US Soldier Gets 24 Years for Murders of 3 Afghans.

JOINT BASE LEWIS-MCCHORD, Wash. — A U.S. soldier was sentenced to 24 years in prison Wednesday after saying “the plan was to kill people” in a conspiracy with four fellow soldiers to kill unarmed Afghan civilians.

Military judge Lt. Col. Kwasi Hawks said he initially intended to sentence Spc. Jeremy Morlock to life in prison with possibility of parole but was bound by the plea deal. Morlock will receive 352 days off of his sentence for time served.His sentencing came after he pleaded guilty to three counts of murder, and one count each of conspiracy, obstructing justice and illegal drug use at his court-martial at Joint Base Lewis-McChord, south of Seattle.

The 22-year-old soldier is a key figure in a war crimes probe that implicates a dozen members of his platoon and has raised some of the most serious criminal allegations to come from the war in Afghanistan.He was accused of taking a lead role in the killings of three unarmed Afghan men in Kandahar province in January, February and May 2010.

Asked by the judge whether the plan was to shoot at people to scare them, or to shoot to kill, Morlock replied, “The plan was to kill people.”

Morlock was the first of five soldiers from the 5th Stryker Brigade to be court-martialed - something his lawyer Geoffrey Nathan characterized as an advantage. Under the plea deal, Morlock agreed to testify against his co-defendants.

“The first up gets the best deal,” Nathan said by phone Tuesday, noting that under the maximum sentence, Morlock would serve no more than eight years before becoming eligible for parole.

Morlock told the judge that he and the other soldiers first began plotting to murder unarmed Afghans in late 2009, several weeks before the first killing took place. To make the killings appear justified, the soldiers planned to plant weapons near the bodies of the victims, he said.

Morlock’s lawyers previously indicated they would argue that a lack of leadership in the unit contributed to the killings.

“There was a lack of supervision, a lack of command control, the environment was terrible,” Nathan said Tuesday. “In his mind, he had no choice.”

During questioning by the judge Wednesday, Morlock said he had second thoughts about the murder plot while home on leave in March 2010, after the first two killings took place.

Records in a dataset
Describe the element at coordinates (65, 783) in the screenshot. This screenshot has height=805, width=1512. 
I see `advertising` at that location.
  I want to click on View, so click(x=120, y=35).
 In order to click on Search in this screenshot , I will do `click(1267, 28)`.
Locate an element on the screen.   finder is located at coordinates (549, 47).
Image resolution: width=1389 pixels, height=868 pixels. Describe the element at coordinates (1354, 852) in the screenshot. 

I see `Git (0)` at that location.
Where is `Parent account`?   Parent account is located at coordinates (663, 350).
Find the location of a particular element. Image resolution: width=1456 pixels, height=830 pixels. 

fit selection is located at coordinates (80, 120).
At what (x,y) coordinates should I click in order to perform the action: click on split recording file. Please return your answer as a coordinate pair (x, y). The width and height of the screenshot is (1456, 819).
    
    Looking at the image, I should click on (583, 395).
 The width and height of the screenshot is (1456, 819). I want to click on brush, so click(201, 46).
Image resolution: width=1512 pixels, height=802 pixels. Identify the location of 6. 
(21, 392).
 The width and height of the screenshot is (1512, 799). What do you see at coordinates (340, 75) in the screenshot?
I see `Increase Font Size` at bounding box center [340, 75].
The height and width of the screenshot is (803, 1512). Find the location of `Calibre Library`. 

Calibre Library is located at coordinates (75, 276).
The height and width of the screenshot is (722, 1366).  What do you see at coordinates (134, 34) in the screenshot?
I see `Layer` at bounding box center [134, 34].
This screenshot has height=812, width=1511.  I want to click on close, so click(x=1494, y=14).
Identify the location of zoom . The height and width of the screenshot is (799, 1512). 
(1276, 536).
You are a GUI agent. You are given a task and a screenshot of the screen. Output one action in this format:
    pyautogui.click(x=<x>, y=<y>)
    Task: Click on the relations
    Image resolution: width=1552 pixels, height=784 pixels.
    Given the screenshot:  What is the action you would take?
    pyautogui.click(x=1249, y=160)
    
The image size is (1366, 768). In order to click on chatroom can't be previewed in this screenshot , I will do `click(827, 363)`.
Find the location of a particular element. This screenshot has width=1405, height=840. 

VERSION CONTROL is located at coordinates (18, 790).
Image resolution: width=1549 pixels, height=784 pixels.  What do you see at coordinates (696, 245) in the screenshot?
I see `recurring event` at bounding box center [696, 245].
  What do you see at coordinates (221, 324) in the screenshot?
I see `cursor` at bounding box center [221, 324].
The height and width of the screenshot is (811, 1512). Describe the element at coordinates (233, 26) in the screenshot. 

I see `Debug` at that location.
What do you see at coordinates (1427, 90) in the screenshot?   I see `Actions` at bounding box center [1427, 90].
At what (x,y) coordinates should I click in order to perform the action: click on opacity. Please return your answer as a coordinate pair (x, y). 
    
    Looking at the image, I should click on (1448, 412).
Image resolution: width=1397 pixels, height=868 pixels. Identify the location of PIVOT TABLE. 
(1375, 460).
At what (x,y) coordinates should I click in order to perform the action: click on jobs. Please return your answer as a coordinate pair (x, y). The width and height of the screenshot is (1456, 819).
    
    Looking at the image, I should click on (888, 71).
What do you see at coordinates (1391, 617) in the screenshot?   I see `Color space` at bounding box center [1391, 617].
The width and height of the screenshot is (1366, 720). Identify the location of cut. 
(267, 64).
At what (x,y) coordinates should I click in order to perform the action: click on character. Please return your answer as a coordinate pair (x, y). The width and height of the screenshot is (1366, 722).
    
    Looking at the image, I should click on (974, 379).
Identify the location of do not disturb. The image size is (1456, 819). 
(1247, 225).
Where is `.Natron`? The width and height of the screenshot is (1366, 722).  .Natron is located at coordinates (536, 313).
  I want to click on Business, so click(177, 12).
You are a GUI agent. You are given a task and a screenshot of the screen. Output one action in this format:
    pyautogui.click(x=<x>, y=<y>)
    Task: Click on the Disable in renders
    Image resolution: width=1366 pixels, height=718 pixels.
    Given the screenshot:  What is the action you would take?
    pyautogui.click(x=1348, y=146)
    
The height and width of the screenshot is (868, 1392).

• [What the exercise asks]
Please reproduce the stretch of the sentencing article from "Military judge Lt." through "and May 2010.", word for word.

• [Solution below]
Military judge Lt. Col. Kwasi Hawks said he initially intended to sentence Spc. Jeremy Morlock to life in prison with possibility of parole but was bound by the plea deal. Morlock will receive 352 days off of his sentence for time served.His sentencing came after he pleaded guilty to three counts of murder, and one count each of conspiracy, obstructing justice and illegal drug use at his court-martial at Joint Base Lewis-McChord, south of Seattle.

The 22-year-old soldier is a key figure in a war crimes probe that implicates a dozen members of his platoon and has raised some of the most serious criminal allegations to come from the war in Afghanistan.He was accused of taking a lead role in the killings of three unarmed Afghan men in Kandahar province in January, February and May 2010.